Ein Bericht des „Spiegels“, der durch clubinterne E-Mails nachweisen konnte, dass der HSV schon vor dreieinhalb Jahren Gerüchte über unterschiedliche Identitäten kannte, legt nahe, dass der Club bereits damals große Anstrengungen unternahm, mögliche Zweifel aufzuklären. Am Ende hätten aber Jattas Angaben und sein nachweislich echter Reisepass nicht nur den HSV überzeugt – sondern vor allem die deutschen und gambischen Behörden.
DFL riet HSV, Jatta verletzt zu melden
Man darf also gespannt sein, ob und was nun der DFB entscheidet. Vor der Anhörung am 16. August in Frankfurt soll DFL-Justiziar Jürgen Paepke möglicherweise im Spaß einem HSV-Verantwortlichen geraten haben, Jatta doch zunächst einfach als verletzt zu melden. Ein bemerkenswerter Vorschlag. Besonders wenn man auch noch berücksichtigt, dass Paepke ganz nebenbei sogenannter Ethikinspektor der Uefa ist.
Doch mit Ethik und Moral hat der Fall Jatta ohnehin schon lange nicht mehr viel zu tun. „Die schwarze Sau soll sich verpissen, wenn man falsche Angaben macht“, schrieb etwa ein gewisser Patrick Alexander bei Twitter während des Spiels gegen den KSC. Also dem Spiel, in dem Jatta 45 Minuten lang bei jedem Ballkontakt ausgepfiffen wurde. Dem Spiel, in dem ein Karlsruher Journalist fleißig mitpfiff. Und dem Spiel, nach dem kein KSC-Verantwortlicher (außer Oliver Kreuzer) die richtigen Worte finden konnte oder wollte.

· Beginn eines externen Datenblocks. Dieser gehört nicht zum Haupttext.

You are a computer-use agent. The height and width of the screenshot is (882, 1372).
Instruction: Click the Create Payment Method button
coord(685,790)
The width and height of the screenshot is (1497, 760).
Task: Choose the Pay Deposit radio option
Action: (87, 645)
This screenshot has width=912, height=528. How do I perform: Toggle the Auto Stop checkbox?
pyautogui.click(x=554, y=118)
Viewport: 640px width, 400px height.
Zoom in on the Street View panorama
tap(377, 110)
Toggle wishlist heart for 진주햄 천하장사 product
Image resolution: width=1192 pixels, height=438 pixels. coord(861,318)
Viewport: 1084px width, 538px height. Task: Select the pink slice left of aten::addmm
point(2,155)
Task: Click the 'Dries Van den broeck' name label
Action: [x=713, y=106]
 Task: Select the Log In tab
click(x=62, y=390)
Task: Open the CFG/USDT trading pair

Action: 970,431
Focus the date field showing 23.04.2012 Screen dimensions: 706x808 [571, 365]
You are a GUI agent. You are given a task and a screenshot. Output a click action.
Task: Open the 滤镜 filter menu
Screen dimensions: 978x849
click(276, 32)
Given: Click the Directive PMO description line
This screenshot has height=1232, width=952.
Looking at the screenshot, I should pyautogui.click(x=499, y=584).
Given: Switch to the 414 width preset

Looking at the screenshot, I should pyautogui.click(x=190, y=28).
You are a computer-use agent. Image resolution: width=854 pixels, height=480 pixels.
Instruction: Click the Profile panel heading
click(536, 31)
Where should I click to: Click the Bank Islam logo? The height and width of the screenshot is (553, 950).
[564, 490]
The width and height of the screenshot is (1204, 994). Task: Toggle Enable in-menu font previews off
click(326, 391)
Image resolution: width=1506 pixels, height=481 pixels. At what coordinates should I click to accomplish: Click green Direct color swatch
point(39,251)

Und was macht der HSV? Setzt weiter voll und ganz auf Bakery Jatta, der am Mittwoch vor dem Training erneut mit lautem Beifall der Fans begrüßt wurde. Ganz oder gar nicht ist jetzt die Devise. Trainer Dieter Hecking will ihn auch gegen Hannover 96 einsetzen. Am Sonntag. Acht Tage vor der nächsten DFL-Anhörung in Frankfurt. Und drei Tage vor dem nächsten „Sport Bild“-Mittwoch.
Anmerkung der Redaktion: Wir haben den Text am Donnerstag aktualisiert, weil ein Gesprächspartner frühere Angaben zur Reaktion der DFL präzisiert hat.